--- START Document ---

# General > Birdwatching >  Festival of Falconry

## Ricco

Today was Britain's first Festival and I just had to go along. Fantastic day out; birds and falconers from all over the world; lovely setting. Here are just a small number of pictures from the day.


One of the Kazakstan dwellings.


A group from Kazakstan.

----------


## Ricco

A study of care and concern.


Two children with a Merlin.

----------


## Ricco



----------


## karia

Hi Ricco,

Lovely pics! 

Thanks for sharing such noble & splendid creatures with us.

Must confess, don't like the current trend of ' exhibiting' such lovely creatures in shopping malls, educational..? maybe!  all wrong none the less! :: 

thanks again,

Karia

----------


## Ricco

> Hi Ricco,
> 
> Lovely pics! 
> 
> Thanks for sharing such noble & splendid creatures with us.
> 
> Must confess, don't like the current trend of ' exhibiting' such lovely creatures in shopping malls, educational..? maybe! all wrong none the less!
> 
> thanks again,
> ...


You must be kidding! Where on earth (or perhaps off it) does that bit of lunacy take place?  ::

----------


## karia

Hi Ricco,

Sadly it is a weekly 'feature' in shopping centres all over Scotland!

The birds look 'unnerved' at best outside of M&S or Debenhams.

It makes me feel quite ashamed actually, even just passing by!

Karia

----------


## Ricco

> Hi Ricco,
> 
> Sadly it is a weekly 'feature' in shopping centres all over Scotland!
> 
> The birds look 'unnerved' at best outside of M&S or Debenhams.
> 
> It makes me feel quite ashamed actually, even just passing by!
> 
> Karia


Someone should mention this to the RSPB, or its Scottish equivalent.  There are also several Scottish Falconry clubs that would not be in favour of it.

----------


## laguna2

> You must be kidding! Where on earth (or perhaps off it) does that bit of lunacy take place?


I have seen them in Inverness!

----------


## karia

> Someone should mention this to the RSPB, or its Scottish equivalent.  There are also several Scottish Falconry clubs that would not be in favour of it.


Totally agree, but I'ts a falconry assoc. of some sort that's doing it! With literature and advertising boards.

Kids being encouraged to 'approach' the birds!

Have seen it in Falkirk, where I live, Stirling, Glasgow, Edinburgh & Perth.

I usually pass through real quick as I can't take the look on the bird's face,..

--- END Document ---

What is asked:
Pick up the falconry festival thread after its last line and write the next few posts.

--- START Given information ---

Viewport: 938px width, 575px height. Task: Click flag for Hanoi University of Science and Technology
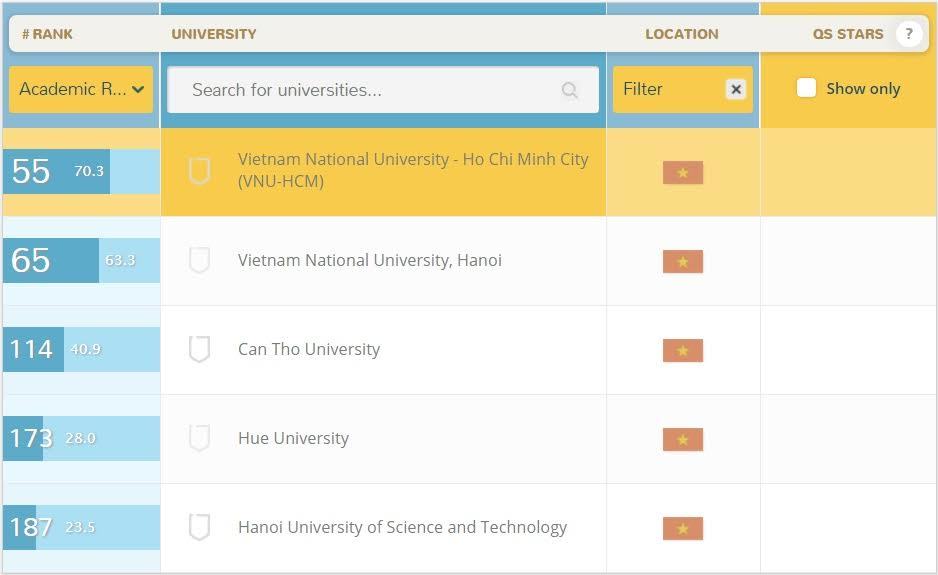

--- END Given information ---

Answer to the task:
..resigned to its fate. :: 

I've been so lucky and have seen sparrow hawks, kestrels,..all manner of wonderful raptors, as they should be,..in the wild..not outside of 'Next'.

karia

----------


## laguna2

The ones in Inverness are "rescued" birds.  However, I do not like to see them having to put up with the indignity of folk gawking at them.  I usually walk by as quickly as I can.

----------


## Kenn

Am I right in thinking that is a Gyrfalcon she has on her glove?

----------


## Ricco

> Am I right in thinking that is a Gyrfalcon she has on her glove?


It may well be but there were so many hybrids that I was losing track of which was what.  :Wink:

----------


## Lolabelle

> Am I right in thinking that is a Gyrfalcon she has on her glove?


Whatever type of bird it is, it's beautiful.

----------


## Rheghead

> Someone should mention this to the RSPB, or its Scottish equivalent.  There are also several Scottish Falconry clubs that would not be in favour of it.


Does it make any iota of difference to the cruelty to the bird if it is paraded outside Debenhams, at a festival of falconry or just walking around the countryside?

Falconry is probably at the lower end of animal cruelty but it is still a kept bird and all that egg stealing and seedy sales to arab business men just makes added profits to an already unsavory activity.

Just my 2p, but these birds really should be in the wild and fending for themselves.

----------


## Ricco

> Does it make any iota of difference to the cruelty to the bird if it is paraded outside Debenhams, at a festival of falconry or just walking around the countryside?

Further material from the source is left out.